▽

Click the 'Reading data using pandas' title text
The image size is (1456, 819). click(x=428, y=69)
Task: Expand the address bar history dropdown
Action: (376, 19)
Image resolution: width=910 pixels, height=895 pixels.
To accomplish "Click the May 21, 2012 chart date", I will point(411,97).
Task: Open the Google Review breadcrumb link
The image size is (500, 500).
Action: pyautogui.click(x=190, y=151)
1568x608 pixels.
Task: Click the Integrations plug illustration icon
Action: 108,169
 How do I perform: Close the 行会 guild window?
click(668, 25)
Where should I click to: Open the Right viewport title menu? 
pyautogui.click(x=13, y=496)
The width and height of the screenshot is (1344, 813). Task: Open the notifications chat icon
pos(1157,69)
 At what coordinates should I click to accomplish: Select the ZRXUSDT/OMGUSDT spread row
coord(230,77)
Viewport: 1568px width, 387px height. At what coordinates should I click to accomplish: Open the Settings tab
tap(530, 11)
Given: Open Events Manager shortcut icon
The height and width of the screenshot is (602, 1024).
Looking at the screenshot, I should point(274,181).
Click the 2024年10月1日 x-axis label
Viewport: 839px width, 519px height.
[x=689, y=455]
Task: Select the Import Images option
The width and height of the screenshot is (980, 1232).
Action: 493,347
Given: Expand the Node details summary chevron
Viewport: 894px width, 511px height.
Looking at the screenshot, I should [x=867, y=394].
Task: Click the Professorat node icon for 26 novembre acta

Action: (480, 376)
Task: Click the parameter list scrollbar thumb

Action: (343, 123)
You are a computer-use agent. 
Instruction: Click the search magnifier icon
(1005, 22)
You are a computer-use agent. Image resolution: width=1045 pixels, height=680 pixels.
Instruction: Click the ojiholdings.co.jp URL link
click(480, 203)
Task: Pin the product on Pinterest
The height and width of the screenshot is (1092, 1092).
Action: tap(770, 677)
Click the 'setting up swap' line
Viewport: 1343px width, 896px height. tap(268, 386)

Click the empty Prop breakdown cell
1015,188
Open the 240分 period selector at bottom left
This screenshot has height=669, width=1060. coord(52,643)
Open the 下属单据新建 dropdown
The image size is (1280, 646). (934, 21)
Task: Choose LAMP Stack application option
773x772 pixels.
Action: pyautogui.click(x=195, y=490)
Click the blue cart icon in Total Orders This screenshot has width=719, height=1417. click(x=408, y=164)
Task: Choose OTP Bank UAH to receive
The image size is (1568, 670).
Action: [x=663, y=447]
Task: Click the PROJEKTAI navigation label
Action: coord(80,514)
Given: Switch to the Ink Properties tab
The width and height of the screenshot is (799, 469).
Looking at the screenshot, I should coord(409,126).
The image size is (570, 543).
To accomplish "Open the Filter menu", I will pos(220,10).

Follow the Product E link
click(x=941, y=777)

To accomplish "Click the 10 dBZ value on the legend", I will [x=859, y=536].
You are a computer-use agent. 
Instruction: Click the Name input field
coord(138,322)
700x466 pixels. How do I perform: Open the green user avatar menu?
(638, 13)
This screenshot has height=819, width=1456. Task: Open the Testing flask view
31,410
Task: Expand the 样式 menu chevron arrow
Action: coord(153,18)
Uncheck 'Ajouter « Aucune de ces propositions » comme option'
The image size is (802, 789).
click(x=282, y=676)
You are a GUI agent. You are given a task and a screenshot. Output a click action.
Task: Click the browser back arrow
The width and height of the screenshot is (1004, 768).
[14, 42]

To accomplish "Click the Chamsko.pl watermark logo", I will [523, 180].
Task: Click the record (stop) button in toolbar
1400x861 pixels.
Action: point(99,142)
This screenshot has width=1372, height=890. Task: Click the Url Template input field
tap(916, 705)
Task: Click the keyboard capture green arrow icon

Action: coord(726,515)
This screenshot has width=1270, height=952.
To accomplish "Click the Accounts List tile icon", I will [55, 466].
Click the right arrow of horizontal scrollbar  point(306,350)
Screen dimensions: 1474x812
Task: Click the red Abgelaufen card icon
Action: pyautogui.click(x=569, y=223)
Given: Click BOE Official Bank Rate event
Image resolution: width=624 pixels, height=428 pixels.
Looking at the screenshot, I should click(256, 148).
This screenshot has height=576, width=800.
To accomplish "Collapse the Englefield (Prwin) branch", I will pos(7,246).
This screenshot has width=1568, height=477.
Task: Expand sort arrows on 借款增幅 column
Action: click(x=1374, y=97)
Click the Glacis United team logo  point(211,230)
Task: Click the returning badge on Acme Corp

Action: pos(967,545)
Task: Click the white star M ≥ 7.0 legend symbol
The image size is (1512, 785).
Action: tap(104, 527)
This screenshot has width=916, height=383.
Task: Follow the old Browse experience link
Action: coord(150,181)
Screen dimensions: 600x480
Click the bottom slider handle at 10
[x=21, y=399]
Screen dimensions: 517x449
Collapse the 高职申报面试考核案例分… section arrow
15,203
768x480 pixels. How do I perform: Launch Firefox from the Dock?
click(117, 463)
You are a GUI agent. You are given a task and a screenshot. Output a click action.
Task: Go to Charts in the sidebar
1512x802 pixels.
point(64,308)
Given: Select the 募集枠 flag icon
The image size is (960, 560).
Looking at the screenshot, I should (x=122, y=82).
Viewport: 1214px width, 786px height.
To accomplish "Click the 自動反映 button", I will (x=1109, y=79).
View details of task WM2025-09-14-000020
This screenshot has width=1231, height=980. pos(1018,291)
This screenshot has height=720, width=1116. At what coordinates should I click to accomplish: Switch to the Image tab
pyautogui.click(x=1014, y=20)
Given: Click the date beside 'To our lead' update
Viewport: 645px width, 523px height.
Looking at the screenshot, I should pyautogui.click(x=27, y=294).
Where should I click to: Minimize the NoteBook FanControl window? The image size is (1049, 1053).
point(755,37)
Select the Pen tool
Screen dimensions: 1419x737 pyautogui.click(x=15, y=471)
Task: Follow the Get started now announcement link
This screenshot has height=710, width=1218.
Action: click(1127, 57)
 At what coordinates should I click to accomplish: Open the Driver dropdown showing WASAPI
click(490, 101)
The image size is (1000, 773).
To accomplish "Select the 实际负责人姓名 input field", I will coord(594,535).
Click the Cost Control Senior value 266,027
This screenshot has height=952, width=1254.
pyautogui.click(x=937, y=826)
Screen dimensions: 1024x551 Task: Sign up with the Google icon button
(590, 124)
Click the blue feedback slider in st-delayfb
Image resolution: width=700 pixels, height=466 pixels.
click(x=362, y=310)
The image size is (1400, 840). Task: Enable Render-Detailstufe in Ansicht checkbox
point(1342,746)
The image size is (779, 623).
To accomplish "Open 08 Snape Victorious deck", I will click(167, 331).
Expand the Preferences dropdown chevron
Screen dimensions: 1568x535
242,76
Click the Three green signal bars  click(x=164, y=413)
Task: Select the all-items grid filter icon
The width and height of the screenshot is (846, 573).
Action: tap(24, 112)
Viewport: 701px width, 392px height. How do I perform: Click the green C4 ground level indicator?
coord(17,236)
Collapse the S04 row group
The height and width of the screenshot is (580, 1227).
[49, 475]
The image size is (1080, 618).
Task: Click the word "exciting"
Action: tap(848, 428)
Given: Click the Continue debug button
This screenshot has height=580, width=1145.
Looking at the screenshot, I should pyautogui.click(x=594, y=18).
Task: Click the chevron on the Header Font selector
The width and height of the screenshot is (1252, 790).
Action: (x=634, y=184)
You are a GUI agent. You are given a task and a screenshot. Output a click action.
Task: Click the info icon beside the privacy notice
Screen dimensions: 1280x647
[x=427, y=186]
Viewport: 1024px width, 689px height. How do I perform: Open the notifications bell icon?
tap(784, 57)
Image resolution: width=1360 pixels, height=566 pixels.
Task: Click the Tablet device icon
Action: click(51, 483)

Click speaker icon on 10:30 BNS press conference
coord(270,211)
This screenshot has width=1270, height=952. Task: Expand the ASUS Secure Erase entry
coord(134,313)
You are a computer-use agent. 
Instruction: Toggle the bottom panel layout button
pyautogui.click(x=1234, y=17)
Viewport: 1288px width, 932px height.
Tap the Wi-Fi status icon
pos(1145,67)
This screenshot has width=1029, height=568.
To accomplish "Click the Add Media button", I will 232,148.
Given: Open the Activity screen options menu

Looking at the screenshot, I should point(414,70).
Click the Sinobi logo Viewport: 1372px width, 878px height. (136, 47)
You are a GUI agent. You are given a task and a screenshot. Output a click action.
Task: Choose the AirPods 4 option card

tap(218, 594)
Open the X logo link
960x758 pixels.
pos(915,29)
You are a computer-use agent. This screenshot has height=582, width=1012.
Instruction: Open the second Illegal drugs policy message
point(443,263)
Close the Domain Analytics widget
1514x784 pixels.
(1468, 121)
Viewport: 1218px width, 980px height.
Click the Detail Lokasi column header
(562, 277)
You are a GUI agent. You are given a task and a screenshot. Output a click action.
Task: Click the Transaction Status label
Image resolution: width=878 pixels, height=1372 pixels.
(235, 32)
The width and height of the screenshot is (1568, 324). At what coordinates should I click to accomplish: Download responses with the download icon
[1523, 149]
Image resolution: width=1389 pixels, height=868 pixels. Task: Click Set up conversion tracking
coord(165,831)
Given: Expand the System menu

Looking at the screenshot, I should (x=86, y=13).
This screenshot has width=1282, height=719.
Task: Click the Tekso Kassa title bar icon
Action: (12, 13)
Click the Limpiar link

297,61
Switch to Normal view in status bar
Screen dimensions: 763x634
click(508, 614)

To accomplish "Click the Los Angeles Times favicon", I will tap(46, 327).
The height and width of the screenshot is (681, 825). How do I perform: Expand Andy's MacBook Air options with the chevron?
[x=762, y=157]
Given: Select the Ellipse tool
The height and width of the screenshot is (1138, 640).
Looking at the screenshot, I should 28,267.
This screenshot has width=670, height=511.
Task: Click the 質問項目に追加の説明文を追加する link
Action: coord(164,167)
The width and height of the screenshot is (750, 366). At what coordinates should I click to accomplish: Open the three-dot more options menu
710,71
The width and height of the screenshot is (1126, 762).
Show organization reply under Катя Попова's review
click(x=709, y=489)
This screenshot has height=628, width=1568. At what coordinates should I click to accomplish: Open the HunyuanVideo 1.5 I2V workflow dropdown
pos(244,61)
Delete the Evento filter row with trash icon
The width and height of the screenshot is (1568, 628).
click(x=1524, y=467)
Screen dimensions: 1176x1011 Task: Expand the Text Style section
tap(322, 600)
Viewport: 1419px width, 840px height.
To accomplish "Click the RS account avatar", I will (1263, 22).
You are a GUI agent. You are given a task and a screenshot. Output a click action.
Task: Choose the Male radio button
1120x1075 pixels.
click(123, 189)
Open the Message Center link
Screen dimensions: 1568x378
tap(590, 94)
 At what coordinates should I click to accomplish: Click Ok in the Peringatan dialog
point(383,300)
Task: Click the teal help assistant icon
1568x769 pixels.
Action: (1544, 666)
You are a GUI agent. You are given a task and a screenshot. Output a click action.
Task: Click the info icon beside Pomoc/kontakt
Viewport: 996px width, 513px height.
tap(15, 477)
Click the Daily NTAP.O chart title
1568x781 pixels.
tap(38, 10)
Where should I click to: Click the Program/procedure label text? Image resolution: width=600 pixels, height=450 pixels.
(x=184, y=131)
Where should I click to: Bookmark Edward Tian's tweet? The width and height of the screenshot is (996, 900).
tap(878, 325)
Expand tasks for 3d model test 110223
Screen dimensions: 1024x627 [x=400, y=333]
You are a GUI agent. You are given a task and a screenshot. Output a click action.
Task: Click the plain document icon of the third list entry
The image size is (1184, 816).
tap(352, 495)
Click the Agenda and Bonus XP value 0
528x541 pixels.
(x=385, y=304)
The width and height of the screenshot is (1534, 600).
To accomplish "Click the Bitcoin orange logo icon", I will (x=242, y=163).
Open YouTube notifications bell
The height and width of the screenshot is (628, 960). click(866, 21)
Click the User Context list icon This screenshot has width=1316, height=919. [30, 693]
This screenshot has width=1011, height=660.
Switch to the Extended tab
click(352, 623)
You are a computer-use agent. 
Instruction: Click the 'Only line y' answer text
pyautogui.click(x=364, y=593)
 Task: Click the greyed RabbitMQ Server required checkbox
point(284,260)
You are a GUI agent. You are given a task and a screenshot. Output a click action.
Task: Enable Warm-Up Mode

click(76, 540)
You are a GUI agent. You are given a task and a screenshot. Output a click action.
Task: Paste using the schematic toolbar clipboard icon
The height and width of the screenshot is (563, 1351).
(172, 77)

△

* THE TASK: Reproduce verbatim the rows from the very first line through the line containing "I will point(411,97).", including both ends.

* EXERCISE ANSWER:
Click the 'Reading data using pandas' title text
The image size is (1456, 819). click(x=428, y=69)
Task: Expand the address bar history dropdown
Action: (376, 19)
Image resolution: width=910 pixels, height=895 pixels.
To accomplish "Click the May 21, 2012 chart date", I will point(411,97).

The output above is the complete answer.